Это чувство «принадлежности», будь его объектом один человек или группа, похоже на привязанности и солидарности, которые обычно ассоциируются с родными и с «родиной». Но, по–видимому, оно более живо и непосредственно, чем отвлеченное представление о долге. Так, Анри Кампьон без стыда признается в любви к азартным играм и к приносимым ими выигрышам и добавляет, что хотя сам не был склонен к ссорам, всегда старался принимать участие в ссорах своих друзей: «Я был доволен, когда мои друзья находились с кем–то в неладах и было можно им услужить, поскольку, по обычаю тех лет, надеялся показать себя в дуэли и связанных с нею действиях». Опять–таки, речь идет о продвижении — что отнюдь не постыдно — своей «фортуны». Тут тот же блеск отваги, что во время военных действий, но выше вероятность получения выгоды, и так как в этой среде внезапные и решительные поступки вызывают восхищение и интерес. Поскольку в общественных структурах преобладала преданность семейного и корпоративного типа, отношения клиентелы, которые вполне можно назвать частными, скорее предоставляли возможность для такого рода вспышек.

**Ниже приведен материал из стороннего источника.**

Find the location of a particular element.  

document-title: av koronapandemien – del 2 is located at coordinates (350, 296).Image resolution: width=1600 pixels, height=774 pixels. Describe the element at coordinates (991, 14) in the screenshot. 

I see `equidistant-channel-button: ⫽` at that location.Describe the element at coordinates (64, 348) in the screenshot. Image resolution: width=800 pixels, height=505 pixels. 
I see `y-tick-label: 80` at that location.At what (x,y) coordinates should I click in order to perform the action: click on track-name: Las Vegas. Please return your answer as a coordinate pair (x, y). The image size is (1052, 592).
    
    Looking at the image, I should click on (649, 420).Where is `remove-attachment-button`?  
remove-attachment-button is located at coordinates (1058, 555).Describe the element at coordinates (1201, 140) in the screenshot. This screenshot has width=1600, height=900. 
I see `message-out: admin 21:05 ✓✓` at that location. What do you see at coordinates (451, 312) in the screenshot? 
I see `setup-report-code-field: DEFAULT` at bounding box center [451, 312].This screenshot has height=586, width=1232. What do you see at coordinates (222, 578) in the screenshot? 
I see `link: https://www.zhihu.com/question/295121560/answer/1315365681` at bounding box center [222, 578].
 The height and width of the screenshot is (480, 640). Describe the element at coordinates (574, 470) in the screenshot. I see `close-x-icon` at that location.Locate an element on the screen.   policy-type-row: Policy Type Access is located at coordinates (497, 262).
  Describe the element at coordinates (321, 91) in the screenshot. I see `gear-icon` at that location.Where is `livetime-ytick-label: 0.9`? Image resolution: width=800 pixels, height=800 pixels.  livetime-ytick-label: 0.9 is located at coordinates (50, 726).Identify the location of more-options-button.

Следует также задаться вопросом — ив этом отношении случай Кампьона чрезвычайно показателен, — что находилось на той периферии (по отношению к господствующему образу мыслей и действий), что могло бы стать значимым для индивидуума? Даже если оставить в стороне собственно христианские установки, Кампьон проявляет большую человечность, готовность выказать должное сочувствие всем, даже вражеским солдатам, которых уже после битвы, как скотину, забивают победители. Он способен трезво судить о тех политических перипетиях, в которые он вовлечен, причем с единственной, по его мнению, уместной точки зрения — точки зрения общественного благополучия. Однако его рассказ производит впечатление, что эти общие соображения абсолютно тщетны, поскольку реальные действия могут происходить лишь на других уровнях частной сферы: тут и требующая жертв внутренняя необходимость поддержания самоконтроля, и обязанность гнаться за фортуной, порой ставя на кон собственную жизнь, и завороженность великими судьбами тех, следуя за кем добиваешься успеха или погибаешь вместе со столь же пылко преданными им людьми.